WHAT IS REQUIRED:
List every line in the entries below that contains the string "category". Matching is case-sensitive.

(Entries from a dataset)
════

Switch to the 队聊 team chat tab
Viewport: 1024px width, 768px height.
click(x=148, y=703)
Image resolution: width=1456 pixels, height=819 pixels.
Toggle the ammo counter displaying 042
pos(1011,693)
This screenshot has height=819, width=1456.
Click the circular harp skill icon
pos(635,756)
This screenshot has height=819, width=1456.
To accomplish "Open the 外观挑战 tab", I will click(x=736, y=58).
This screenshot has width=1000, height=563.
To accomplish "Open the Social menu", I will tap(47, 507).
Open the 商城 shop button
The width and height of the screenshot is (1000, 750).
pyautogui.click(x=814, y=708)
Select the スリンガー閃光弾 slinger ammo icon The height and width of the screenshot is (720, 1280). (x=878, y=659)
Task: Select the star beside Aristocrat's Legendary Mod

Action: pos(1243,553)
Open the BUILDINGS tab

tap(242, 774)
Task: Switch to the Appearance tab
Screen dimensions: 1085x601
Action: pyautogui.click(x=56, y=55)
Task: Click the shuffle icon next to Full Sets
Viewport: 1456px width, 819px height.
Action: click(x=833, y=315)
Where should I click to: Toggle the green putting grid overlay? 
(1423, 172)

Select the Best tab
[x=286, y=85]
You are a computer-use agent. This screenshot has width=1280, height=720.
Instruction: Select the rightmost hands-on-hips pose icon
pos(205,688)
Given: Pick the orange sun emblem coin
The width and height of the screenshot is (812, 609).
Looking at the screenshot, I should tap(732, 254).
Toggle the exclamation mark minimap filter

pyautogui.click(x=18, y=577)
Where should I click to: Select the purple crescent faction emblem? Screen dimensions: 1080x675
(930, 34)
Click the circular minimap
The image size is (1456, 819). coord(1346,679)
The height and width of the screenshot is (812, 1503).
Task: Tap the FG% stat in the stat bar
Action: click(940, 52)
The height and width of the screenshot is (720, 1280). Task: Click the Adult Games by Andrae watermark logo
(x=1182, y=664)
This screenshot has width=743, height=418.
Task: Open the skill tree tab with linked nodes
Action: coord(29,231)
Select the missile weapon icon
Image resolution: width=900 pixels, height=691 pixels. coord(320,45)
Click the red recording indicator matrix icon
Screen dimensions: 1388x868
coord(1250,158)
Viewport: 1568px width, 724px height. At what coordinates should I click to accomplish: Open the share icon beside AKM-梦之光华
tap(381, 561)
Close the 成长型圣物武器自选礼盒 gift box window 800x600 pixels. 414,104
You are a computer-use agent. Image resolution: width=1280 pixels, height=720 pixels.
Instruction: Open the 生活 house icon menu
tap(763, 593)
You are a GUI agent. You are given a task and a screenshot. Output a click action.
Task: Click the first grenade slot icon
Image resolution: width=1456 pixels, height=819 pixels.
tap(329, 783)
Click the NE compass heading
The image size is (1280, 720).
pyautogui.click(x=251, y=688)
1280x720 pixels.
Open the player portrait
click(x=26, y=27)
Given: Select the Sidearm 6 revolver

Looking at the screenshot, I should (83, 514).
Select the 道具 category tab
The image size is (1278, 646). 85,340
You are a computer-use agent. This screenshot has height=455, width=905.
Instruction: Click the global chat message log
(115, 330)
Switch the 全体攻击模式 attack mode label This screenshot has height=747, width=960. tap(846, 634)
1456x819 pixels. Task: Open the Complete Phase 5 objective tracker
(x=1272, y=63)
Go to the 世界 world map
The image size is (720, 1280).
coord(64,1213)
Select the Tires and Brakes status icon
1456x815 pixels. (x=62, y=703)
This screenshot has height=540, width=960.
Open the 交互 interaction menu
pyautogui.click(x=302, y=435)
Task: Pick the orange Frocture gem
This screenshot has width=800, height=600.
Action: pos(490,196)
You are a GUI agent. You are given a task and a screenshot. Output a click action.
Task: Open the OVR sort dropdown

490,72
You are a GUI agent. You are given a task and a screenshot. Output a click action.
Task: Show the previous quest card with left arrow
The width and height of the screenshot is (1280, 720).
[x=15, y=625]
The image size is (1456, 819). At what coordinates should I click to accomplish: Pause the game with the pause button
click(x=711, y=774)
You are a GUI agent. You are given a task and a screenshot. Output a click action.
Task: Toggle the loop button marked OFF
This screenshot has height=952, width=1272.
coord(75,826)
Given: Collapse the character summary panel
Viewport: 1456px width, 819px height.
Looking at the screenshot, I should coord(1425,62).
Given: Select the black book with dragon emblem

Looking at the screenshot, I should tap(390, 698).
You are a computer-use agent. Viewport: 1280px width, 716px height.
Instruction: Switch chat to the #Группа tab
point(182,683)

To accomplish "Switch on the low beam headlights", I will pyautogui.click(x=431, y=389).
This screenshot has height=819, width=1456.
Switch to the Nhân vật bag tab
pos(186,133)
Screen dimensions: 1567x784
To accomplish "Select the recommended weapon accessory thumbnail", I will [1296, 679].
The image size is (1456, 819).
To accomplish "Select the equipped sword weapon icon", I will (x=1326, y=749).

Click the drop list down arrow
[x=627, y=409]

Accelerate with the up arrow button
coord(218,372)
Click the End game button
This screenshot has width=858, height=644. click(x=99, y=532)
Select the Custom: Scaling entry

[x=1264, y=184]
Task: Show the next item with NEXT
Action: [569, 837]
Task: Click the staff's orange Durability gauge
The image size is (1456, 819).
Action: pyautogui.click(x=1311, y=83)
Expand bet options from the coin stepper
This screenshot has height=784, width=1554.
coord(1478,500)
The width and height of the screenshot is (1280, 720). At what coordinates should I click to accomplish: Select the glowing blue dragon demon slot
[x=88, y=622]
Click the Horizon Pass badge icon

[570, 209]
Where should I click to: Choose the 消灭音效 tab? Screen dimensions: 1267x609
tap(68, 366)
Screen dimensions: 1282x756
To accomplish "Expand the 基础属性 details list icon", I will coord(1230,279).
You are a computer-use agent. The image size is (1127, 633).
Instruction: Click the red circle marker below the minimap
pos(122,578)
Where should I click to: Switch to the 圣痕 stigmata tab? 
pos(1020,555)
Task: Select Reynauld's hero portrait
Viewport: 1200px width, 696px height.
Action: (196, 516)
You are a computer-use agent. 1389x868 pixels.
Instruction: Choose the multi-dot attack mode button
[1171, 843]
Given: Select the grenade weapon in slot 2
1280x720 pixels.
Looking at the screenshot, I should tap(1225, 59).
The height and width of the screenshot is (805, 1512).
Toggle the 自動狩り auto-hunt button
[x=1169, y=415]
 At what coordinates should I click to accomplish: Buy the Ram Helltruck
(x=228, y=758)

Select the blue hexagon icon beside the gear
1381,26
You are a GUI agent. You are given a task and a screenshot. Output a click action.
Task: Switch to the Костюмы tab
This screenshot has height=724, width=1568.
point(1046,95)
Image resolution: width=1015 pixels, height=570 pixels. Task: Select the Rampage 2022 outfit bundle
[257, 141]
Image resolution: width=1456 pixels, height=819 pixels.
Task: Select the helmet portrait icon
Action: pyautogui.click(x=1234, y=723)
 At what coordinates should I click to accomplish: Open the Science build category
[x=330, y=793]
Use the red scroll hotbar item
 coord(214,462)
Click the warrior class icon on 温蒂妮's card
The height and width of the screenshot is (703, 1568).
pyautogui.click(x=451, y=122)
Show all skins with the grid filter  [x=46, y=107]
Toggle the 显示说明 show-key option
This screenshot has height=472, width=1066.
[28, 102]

════

SOLUTION TO THE EXERCISE:
Select the 道具 category tab
 At what coordinates should I click to accomplish: Open the Science build category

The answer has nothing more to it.